A public high school in Montgomery County, Maryland, is being criticized for distributing literature of Parents and Friends of Ex-Gays and Gays, a group tells gay youth to “transition out of a homosexual identity” even though the American Medical Association, the American Psychological Association, the American Academy of Pediatrics, the National Association of Social Workers and the American Psychiatric Association all deny the effectiveness, safety and ethics of reparative therapy. While Religious Right groups have sued for the right to distribute literature in Montgomery County schools, like the PFOX flyer which propagates discredited and harmful misinformation about sexual orientation and gender identity, they have also sought to deny this right to groups they disagree with.

Their pamphlet Preventing Bullying at Your School says that kids become gay because people call them gay, and that later in their lives gay people bully those who “decide to pursue alternatives to homosexuality”:

Many people, especially during adolescence, are called “gay” or other names even though they do not have same-sex attractions. Appearance is not a reliable means to know what another person feels. No one should be labeled “gay,” “sissy” or “queer” based on the perception of others. They may begin to believe what others tell them about themselves, which may be completely false labeling and cause gender confusion for the victim.

Moreover, a number of teens who do have same-sex attractions choose not to be identified based on who they are attracted to.

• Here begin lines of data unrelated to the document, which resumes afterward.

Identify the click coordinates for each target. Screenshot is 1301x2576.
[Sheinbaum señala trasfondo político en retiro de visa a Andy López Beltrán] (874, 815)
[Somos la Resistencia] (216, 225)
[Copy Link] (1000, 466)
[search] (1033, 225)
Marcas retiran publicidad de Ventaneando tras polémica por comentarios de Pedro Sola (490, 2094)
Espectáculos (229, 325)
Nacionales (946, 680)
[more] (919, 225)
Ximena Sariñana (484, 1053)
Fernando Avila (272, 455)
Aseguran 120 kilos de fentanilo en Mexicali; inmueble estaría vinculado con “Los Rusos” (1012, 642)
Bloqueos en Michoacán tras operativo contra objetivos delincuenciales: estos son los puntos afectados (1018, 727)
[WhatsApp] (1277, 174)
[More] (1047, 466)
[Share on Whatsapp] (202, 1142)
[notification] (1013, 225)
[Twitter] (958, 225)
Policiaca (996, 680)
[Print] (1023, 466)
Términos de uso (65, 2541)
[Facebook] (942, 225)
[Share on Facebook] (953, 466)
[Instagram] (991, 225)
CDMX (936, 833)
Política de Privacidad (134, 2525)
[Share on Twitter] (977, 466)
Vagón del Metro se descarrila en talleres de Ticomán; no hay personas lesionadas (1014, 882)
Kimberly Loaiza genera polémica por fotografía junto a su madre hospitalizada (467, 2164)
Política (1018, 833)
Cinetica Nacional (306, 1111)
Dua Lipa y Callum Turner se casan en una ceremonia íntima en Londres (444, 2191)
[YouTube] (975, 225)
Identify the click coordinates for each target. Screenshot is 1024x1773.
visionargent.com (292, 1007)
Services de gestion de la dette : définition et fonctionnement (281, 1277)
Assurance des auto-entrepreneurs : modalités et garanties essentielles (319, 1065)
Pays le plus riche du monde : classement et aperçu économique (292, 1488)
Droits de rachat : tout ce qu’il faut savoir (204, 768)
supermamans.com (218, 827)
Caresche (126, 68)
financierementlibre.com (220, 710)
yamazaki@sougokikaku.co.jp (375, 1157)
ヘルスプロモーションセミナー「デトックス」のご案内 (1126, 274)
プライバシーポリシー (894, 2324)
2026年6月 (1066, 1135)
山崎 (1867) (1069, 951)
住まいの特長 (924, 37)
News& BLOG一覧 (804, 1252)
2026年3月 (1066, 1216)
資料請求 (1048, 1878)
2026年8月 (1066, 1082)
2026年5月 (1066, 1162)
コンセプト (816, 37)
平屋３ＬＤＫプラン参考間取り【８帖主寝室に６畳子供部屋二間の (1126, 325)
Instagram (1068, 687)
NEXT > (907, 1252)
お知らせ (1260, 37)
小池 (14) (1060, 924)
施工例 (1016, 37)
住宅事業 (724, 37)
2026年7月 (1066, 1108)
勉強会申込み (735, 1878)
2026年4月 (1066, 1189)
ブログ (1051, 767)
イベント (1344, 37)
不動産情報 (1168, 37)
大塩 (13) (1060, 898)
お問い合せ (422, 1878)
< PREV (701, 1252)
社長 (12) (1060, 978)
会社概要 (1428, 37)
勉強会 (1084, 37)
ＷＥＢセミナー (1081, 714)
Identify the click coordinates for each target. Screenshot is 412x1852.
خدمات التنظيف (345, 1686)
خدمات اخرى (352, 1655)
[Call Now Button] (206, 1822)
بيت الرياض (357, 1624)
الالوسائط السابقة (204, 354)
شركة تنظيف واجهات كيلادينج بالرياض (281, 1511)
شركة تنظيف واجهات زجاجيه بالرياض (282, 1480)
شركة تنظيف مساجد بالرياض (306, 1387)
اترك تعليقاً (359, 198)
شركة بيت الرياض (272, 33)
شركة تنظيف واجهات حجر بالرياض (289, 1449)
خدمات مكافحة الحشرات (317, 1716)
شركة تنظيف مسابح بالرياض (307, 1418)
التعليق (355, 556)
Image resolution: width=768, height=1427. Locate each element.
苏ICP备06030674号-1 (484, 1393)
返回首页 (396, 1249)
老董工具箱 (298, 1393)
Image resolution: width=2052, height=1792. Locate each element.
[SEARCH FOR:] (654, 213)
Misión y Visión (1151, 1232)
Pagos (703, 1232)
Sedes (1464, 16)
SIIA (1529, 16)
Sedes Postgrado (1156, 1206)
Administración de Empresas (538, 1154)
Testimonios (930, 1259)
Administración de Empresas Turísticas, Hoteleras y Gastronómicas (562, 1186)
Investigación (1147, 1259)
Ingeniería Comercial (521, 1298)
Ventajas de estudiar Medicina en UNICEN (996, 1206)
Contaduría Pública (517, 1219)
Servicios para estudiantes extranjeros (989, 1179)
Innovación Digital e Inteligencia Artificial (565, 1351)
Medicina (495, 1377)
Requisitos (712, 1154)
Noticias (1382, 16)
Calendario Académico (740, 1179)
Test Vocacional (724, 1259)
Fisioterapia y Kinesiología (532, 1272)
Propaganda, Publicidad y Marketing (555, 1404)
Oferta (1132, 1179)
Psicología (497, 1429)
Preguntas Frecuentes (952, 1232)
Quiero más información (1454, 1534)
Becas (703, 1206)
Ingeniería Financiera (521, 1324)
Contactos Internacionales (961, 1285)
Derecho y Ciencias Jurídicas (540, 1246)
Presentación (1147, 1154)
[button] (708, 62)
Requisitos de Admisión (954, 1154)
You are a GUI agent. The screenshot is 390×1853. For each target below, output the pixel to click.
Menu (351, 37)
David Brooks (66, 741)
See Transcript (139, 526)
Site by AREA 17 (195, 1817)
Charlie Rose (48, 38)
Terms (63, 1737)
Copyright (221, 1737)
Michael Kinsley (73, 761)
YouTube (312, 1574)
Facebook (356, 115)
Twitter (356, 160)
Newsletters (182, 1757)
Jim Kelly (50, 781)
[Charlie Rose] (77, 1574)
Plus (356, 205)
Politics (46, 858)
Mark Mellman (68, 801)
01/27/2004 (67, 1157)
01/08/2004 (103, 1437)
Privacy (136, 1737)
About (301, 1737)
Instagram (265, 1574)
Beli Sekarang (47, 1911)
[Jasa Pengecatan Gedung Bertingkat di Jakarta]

Others are working to overcome their unwanted same-sex attractions and should not be called “homophobic,” “pretender,” or “fake” – derogatory words often used to describe ex-gays. Such name-calling can lead to depression, fear and feeling unsafe.

Students who have transition out of a homosexual identity, or decide to pursue alternatives to homosexuality, deserve compassion and respect. Their decision should not subject them to discrimination, ridicule, fear or hate.

Another PFOX pamphlet, Feelings Change, encourages kids to seek reparative therapy:

Lots of our friends had same-sex attractions when they were young and later on descovered [sic] they weren’t gay. You yourself may have heard, “You must be gay!” But no one should be labeled “gay” based on the perception of others. Get Smart! Explore the origins of your same-sex attraction. Why do I have these feelings/ Where did they come from? Why should I pre-label my life?



A growing number of teens with same-sex attraction are looking beyond a gay identity to define who they are.

Although your same-sex attraction may feel like a gay identity, a gay identity may not fit into who you are. If you are not happy with same-sex attractions or a gay identity, there is help. Find out for yourself. Get the facts! Find out who you truly are! Be informed before you decide. Before adopting a gay identity, get smart! Get the facts!

The PFOX board [pdf] is also composed of some of the most stringently anti-gay voices in politics today, including Matt Barber of Liberty Counsel, who claims gay youth are more likely to commit suicide because they intuitively know homosexuality “is wrong and immoral;” Robert Knight of the American Civil Rights Union, who thinks there is a conspiracy among gay Hill staffers to control Congress; Peter Sprigg of the Family Research Council, who has called for gays to be deported from the U.S., and of course, Greg Quinlan, who was once married to a fellow “ex-gay” woman until she divorced him. As Amanda Hess of the Washington City Paper notes, very few people serving on the PFOX board are actually “ex-gays,” but that hasn’t stopped them from promoting dangerous “ex-gay” reparative therapy to children.